◆ ASSIGNMENT
The required output is the exact run of lines below that opens at the line with "317x200 pixels." and closes at the line with "How do I perform: Select".

(RECORDS FOR THE TASK Opens)

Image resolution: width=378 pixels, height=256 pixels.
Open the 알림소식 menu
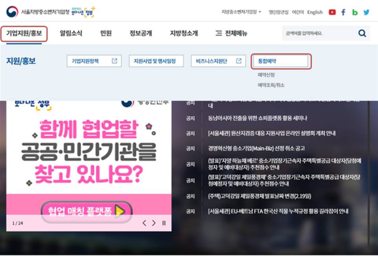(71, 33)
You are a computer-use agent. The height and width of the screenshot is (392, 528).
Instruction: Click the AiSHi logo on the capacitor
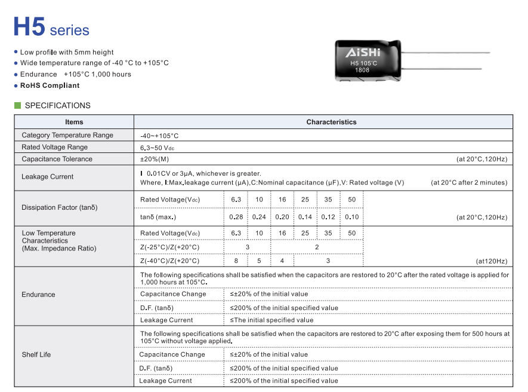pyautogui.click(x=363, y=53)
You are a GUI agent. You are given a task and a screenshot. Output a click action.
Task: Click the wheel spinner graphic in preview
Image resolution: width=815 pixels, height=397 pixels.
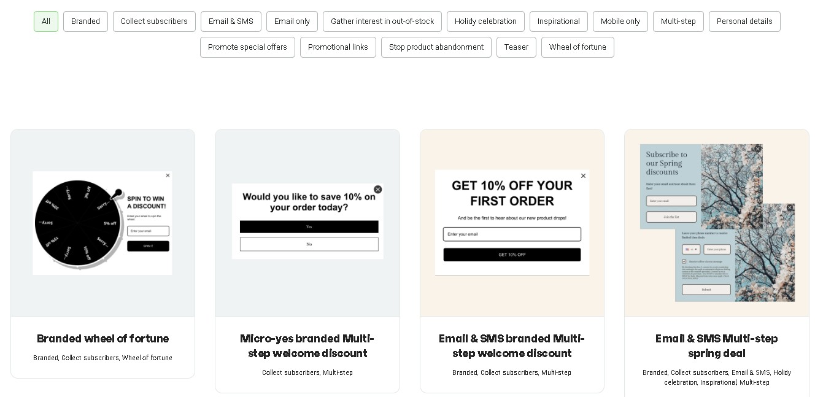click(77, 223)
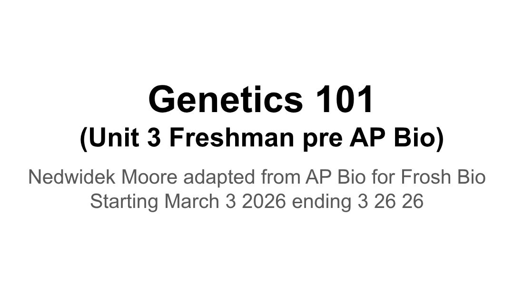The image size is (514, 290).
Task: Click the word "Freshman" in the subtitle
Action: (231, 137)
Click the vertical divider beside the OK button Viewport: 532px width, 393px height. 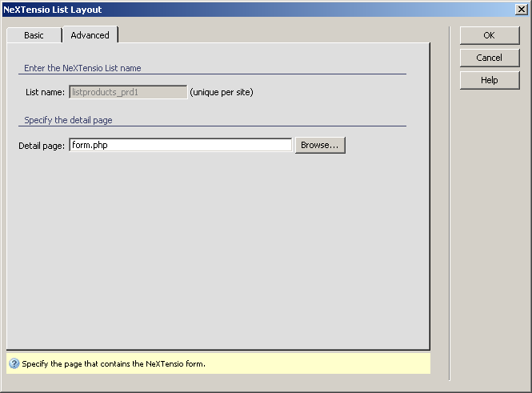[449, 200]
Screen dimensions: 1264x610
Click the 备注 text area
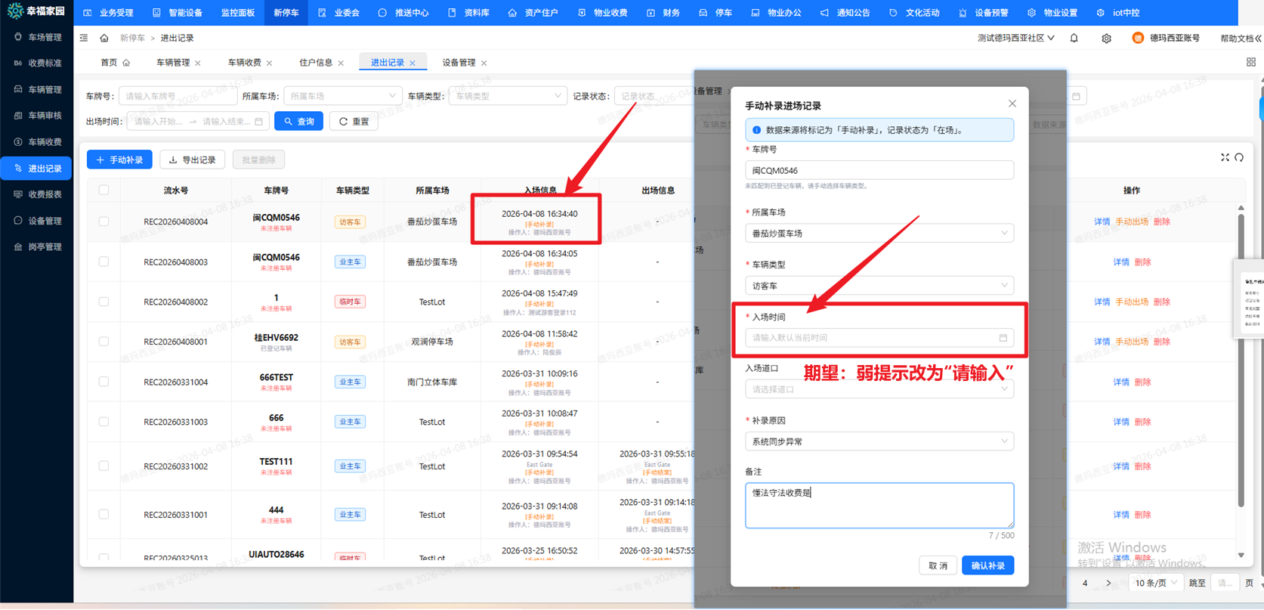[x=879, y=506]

(RECORDS FOR THE TASK Closes)
(RECORDS FOR THE TASK Opens)

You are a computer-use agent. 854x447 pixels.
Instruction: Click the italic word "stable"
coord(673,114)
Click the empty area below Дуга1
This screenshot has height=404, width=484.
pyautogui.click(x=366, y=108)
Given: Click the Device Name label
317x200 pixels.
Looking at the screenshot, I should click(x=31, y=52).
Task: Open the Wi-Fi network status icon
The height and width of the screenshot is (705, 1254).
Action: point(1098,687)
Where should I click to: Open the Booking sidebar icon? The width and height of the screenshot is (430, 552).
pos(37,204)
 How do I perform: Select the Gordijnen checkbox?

(RECORDS FOR THE TASK Closes)

◆ PROBLEM SOLUTION
317x200 pixels.
Looking at the screenshot, I should click(x=31, y=52).
Task: Open the Wi-Fi network status icon
The height and width of the screenshot is (705, 1254).
Action: point(1098,687)
Where should I click to: Open the Booking sidebar icon? The width and height of the screenshot is (430, 552).
pos(37,204)
 How do I perform: Select the Gordijnen checkbox?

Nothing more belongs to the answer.